Complete the following
[a] Decide whether each statement agrees with the passage on breast conditions below, answering yes or no and quoting the passage's deciding words: (i) Mastitis occurs only in women who are breastfeeding. (ii) Paget's disease may look much like eczema. (iii) A breast abscess can develop when mastitis goes untreated.
[b] Extend the passage on breast conditions below, picking up right after its final sentence.

Document segment
=======

Paget’s disease is a rare form of breast cancer that affects the nipple and areola (the dark skin around the nipple). The condition may closely resemble eczema or contact dermatitis (skin irritation). Other symptoms may include:
- thickened skin around the nipple
- flattened nipple
- bloody or yellow discharge from the nipple
Sometimes conditions that affect the entire body can also cause rashes between the breasts. Examples of these conditions can include shingles, eczema, and psoriasis, among others. These conditions will not only affect the area between the breasts, they’ll also impact other parts of the body, such as the extremities or abdomen.
Mastitis is a condition where the breast tissue becomes infected. This is very common in women who are breastfeeding, and it often only occurs in one breast. However, a woman doesn’t have to be breastfeeding to have mastitis. Symptoms associated with mastitis include:
- breast swelling
- breast that is warm to the touch
- breast pain
- fever that is 101 degrees Fahrenheit or higher
- skin redness
The condition can happen to breastfeeding moms when a milk duct becomes clogged or bacteria enters the breast from a crack in a mom’s nipple.
A breast abscess or subareolar breast abscess is a condition that can occur if mastitis remains untreated. The abscess is an area of infected fluid known as pus. The abscess will appear like a lump that is red, painful, and tender to the touch. While this rash and irritation usually occurs in breastfeeding women, it can also occur in women who aren’t breastfeeding. Sometimes, a doctor will have to drain the abscess and prescribe antibiotics to treat the infection.

=======

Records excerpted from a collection
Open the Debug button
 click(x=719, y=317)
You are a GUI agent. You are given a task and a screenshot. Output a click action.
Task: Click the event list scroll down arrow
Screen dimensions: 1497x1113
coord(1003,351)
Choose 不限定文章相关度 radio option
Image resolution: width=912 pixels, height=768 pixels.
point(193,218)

=======

Task responses
[a]
(i) No: "However, a woman doesn’t have to be breastfeeding to have mastitis."
(ii) Yes: "The condition may closely resemble eczema or contact dermatitis (skin irritation)."
(iii) Yes: "A breast abscess or subareolar breast abscess is a condition that can occur if mastitis remains untreated."

[b]
Having diabetes can increase your risk for certain skin infections and dry skin. For example, those with diabetes are at increased risk for fungal infections due to Candida albicans. The more uncontrolled your blood sugar is, the more likely you are to experience this infection type. This fungus commonly grows under the breasts and can cause an itchy, red rash in addition to blistering and scaling.
Circulating hormones and weight gain can make you more prone to rashes between the breasts during pregnancy. In addition to rashes from heat or sweating, you may also experience some rashes that are unique to pregnancy. These can include a condition called pruritic urticarial papules and plaques of pregnancy or PUPPP.
This condition causes small red bumps or hives to form on the body. Although they usually start on the stomach, the bumps can spread to the breasts.
Another pregnancy-related rash that can affect the breasts is prurigo of pregnancy. This is a condition that cause small bumps to appear that look like insect bites. Prurigo is an immune system-related reaction that may last for several months after a woman has given birth.
Keeping the skin clean, cool, and dry can help treat most causes of rashes between the breasts. Examples of steps to take include:
- Gently clean the affected area with antibacterial soap and warm water. Pat dry the area when done.
- Apply fragrance-free moisturizer, antibiotic ointment, or an antifungal cream as recommended by your physician.
- Refrain from scratching the skin.
- Avoid using highly fragranced soaps, lotions, or perfumes around the breasts.
- Wear soft, comfortable clothing made of breathable fabrics, such as cotton.
- Consider placing a special soft fabric with antimicrobial materials, such as InterDry between the breasts to reduce itching and friction.
- Change out of sweaty clothing as quickly as possible after exercising or being outdoors in the heat.
If you suspect your breast symptoms are due to an infection, see your physician. You may need topical or oral antibiotics for the rash to go away.
Most cases of rashes between the breasts will go away with over-the-counter treatments and are not cause for concern. However, if you have symptoms that could indicate an infection or potential breast cancer, see your physician as soon as possible.